Records to use: Begin

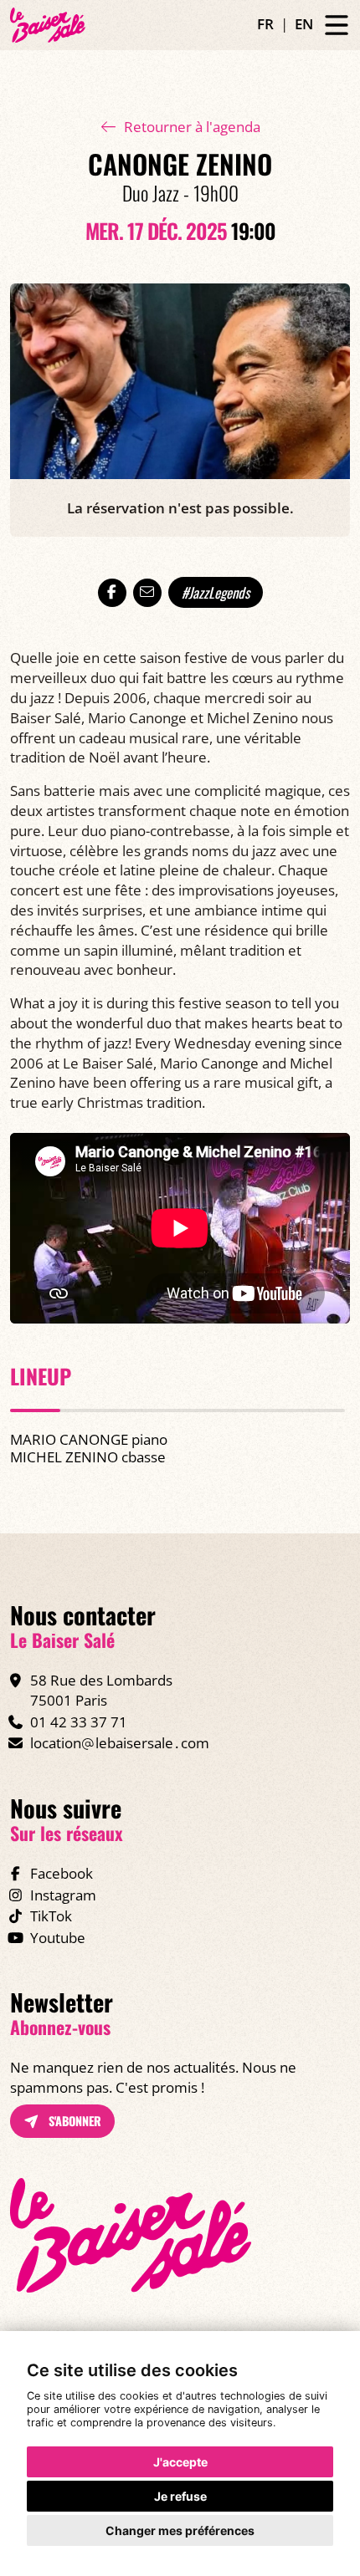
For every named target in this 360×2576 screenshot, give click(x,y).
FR (265, 23)
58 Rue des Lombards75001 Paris (101, 1690)
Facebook (61, 1873)
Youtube (57, 1937)
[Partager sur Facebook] (112, 593)
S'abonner (73, 2121)
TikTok (51, 1916)
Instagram (63, 1895)
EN (304, 23)
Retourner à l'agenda (192, 126)
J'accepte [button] (180, 2462)
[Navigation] (336, 25)
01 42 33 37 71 (78, 1722)
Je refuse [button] (180, 2496)
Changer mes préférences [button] (180, 2530)
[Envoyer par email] (147, 593)
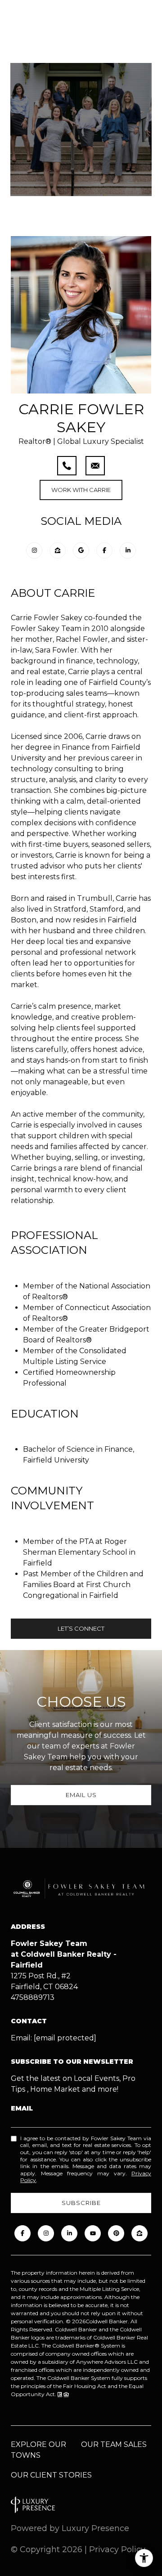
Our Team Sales (114, 2444)
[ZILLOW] (139, 2233)
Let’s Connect (81, 1628)
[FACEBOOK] (22, 2233)
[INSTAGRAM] (46, 2233)
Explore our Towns (38, 2450)
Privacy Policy (117, 2549)
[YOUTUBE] (93, 2233)
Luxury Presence (95, 2528)
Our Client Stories (51, 2475)
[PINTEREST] (116, 2233)
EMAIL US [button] (81, 1794)
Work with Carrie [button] (81, 489)
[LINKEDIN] (69, 2233)
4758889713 (32, 1997)
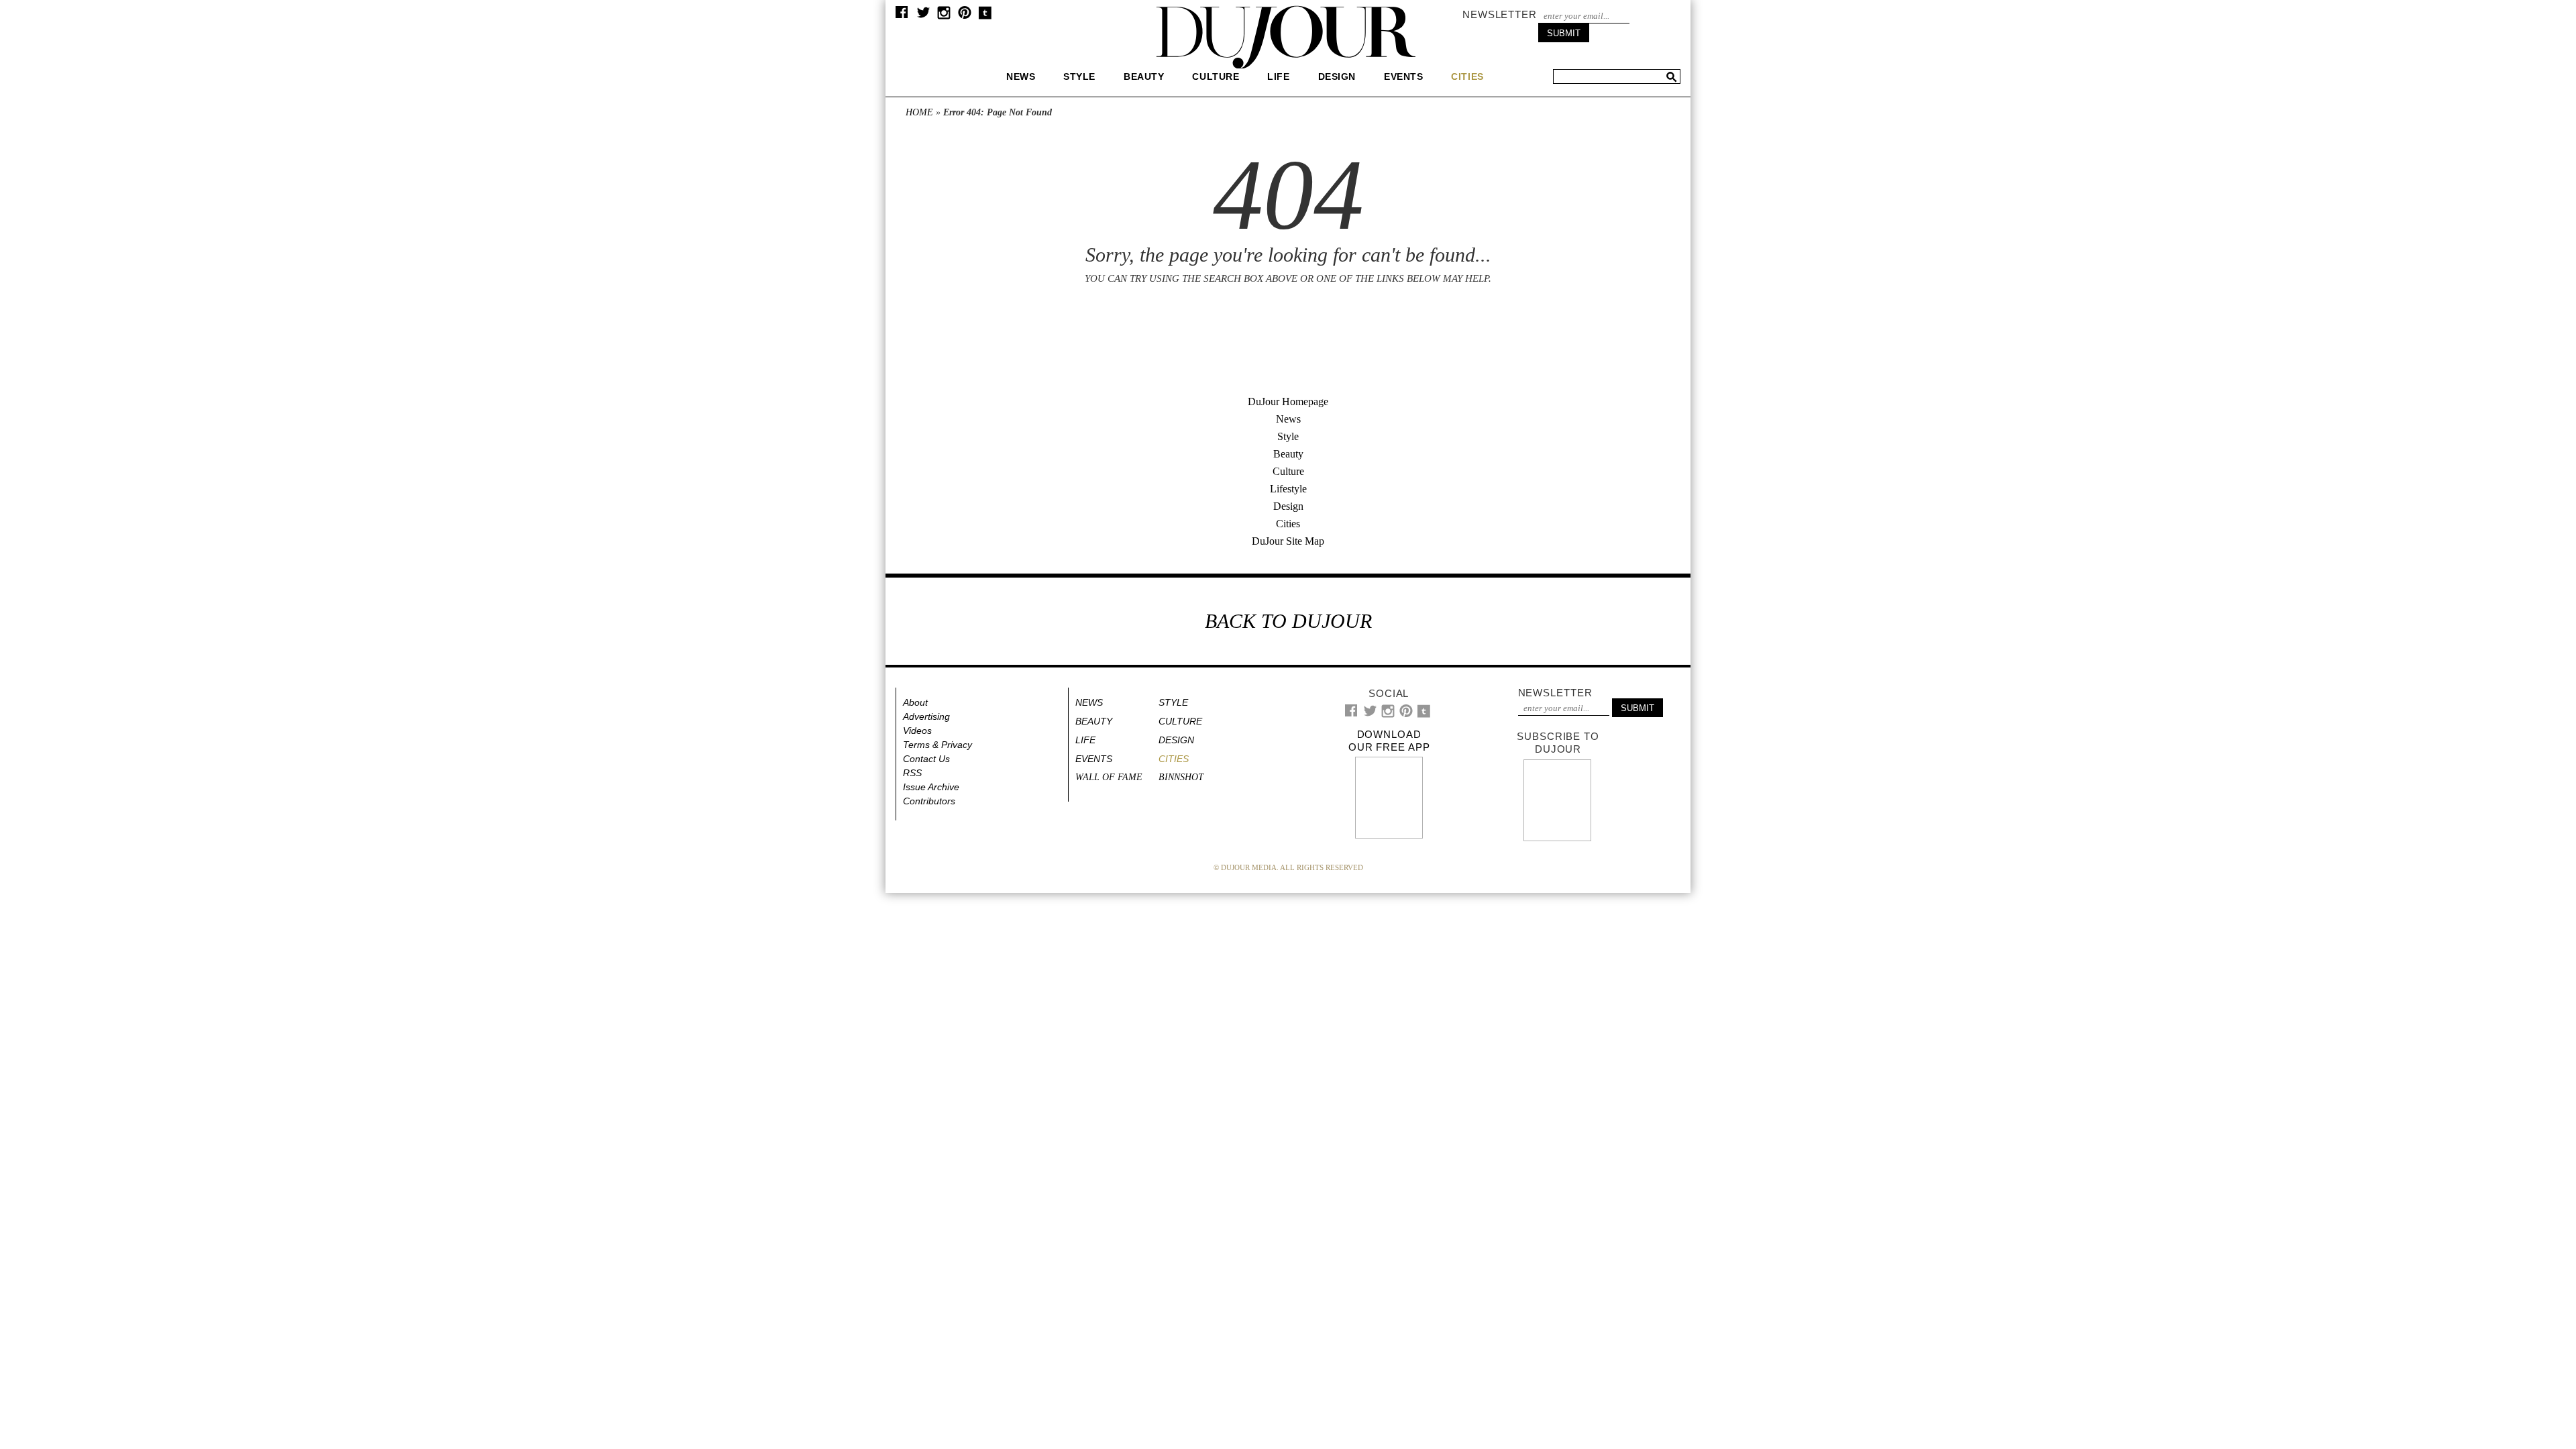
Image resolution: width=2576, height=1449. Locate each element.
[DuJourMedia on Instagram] (944, 16)
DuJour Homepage (1288, 401)
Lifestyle (1288, 488)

Records to use: End

◆ Work instruction
In your copy of the material, every word must match and no image should appear.

◆ Output for this exercise
For every named target in this 360×2576 screenshot, give click(x,y).
FR (265, 23)
58 Rue des Lombards75001 Paris (101, 1690)
Facebook (61, 1873)
Youtube (57, 1937)
[Partager sur Facebook] (112, 593)
S'abonner (73, 2121)
TikTok (51, 1916)
Instagram (63, 1895)
EN (304, 23)
Retourner à l'agenda (192, 126)
J'accepte [button] (180, 2462)
[Navigation] (336, 25)
01 42 33 37 71 (78, 1722)
Je refuse [button] (180, 2496)
Changer mes préférences [button] (180, 2530)
[Envoyer par email] (147, 593)
Our Team Sales (114, 2444)
[ZILLOW] (139, 2233)
Let’s Connect (81, 1628)
[FACEBOOK] (22, 2233)
[INSTAGRAM] (46, 2233)
Explore our Towns (38, 2450)
Privacy Policy (117, 2549)
[YOUTUBE] (93, 2233)
Luxury Presence (95, 2528)
Our Client Stories (51, 2475)
[PINTEREST] (116, 2233)
EMAIL US [button] (81, 1794)
Work with Carrie [button] (81, 489)
[LINKEDIN] (69, 2233)
4758889713 (32, 1997)
Image resolution: width=2576, height=1449. Locate each element.
[DuJourMedia on Instagram] (944, 16)
DuJour Homepage (1288, 401)
Lifestyle (1288, 488)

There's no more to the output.